[Ffmpeg-devel] SVN challenge response authentication weaknesses

Roman Shaposhnik rvs
Mon May 29 00:51:41 CEST 2006


On Mon, 2006-05-29 at 01:32 +0300, Ivan Kalvachev wrote:
> 2006/5/29, Michael Niedermayer <michaelni at gmx.at>:
> > Hi
> >
> > On Sun, May 28, 2006 at 11:34:40PM +0300, Ivan Kalvachev wrote:
> > [...]
> > > The absence of strong cryptography protection for the svnserve is huge
> > > drawback. Today when RSA cryptography is widely deployed it is insane
> > > to use so weak hashing.

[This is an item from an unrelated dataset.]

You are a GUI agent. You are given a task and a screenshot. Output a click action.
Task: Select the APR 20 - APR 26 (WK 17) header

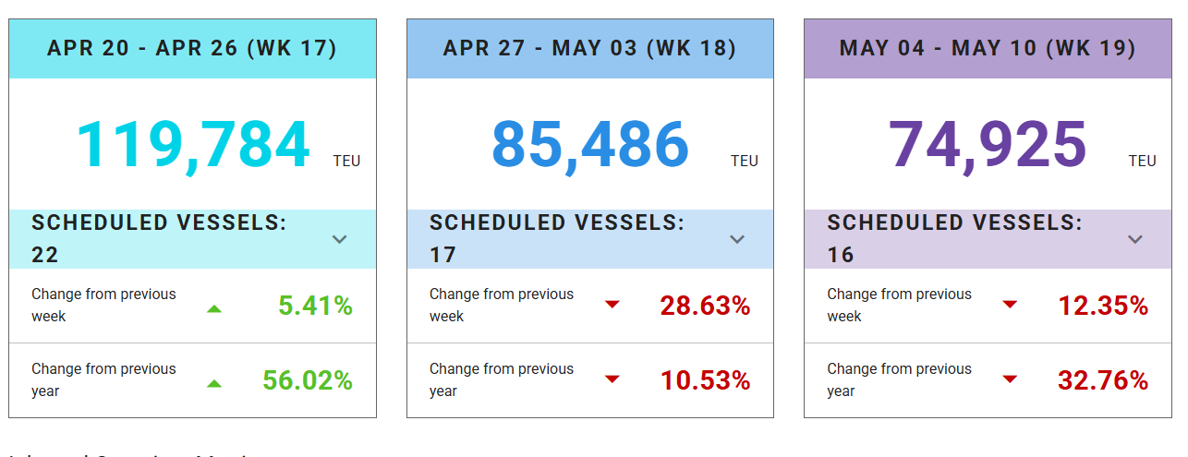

I have no idea why svn authors haven't
> > > provided ssl/tls solution yet.
> >
> > iam curious why every problem has to be attacked with the most complex mess
> > available ...
> >
> > why not simply encrypt all communication between server & client with AES
> > using a _random_ 128bit key which on the client side could be encrypted
> > with a plaintext password to add a little extra protection in the case
> > the client gets compromissed ...
> > also add sequence numbers too all packets to protect against
> > attacks which involve replaying packets
> >
> > all passive sniffing should fail as it would require breaking AES
> >
> > recording and replaying part of the stream would fail due to missmatched
> > seq numbers which an attacker can not modify or read as they are within
> > the encrypted area ... not that replaying a stream seems overly dangerous
> >
> > a man in the middle style attack should fail too as the attacker can
> > neither make sense of the packets nor generate any valid ones
> >
> >
> > did i miss something? this seems alot nicer then a SSL/TLS dependancy
> 
> Without been expert or even advanced user of ssl/tls I can tell you
> that they actually do that.
> 
> Here the problems is that the _rundom_ key must be know for both
> server and client. It must be transmitted from one to the other. So
> they use RSA (or in other words system with non-symmetric keys) to
> authenticate each-other and transmit the master-key securely. Then
> they can switch to use some less computationally intensive algorithm.
> 
> Well, you know, you can reinvent the wheel and hot water.
> But giving that there are already well tested steam locomotives out there...
> ;)

Worse yet it seems that every attempt to reinvent this particular wheel 
fails for one reason or the other. For more details see:
    http://www.cs.auckland.ac.nz/~pgut001/pubs/linux_vpn.txt

Bruce Schneier had a similar write up but I can not find it at the
moment. Granted, I'm not a security expert (although I dable it it)
but I respect Bruce and Peter and I trust their judgement. 

Thanks,
Roman.

P.S. Also, the very last thought at the very end of the write up
is worth the entire read, IMHO. ;-)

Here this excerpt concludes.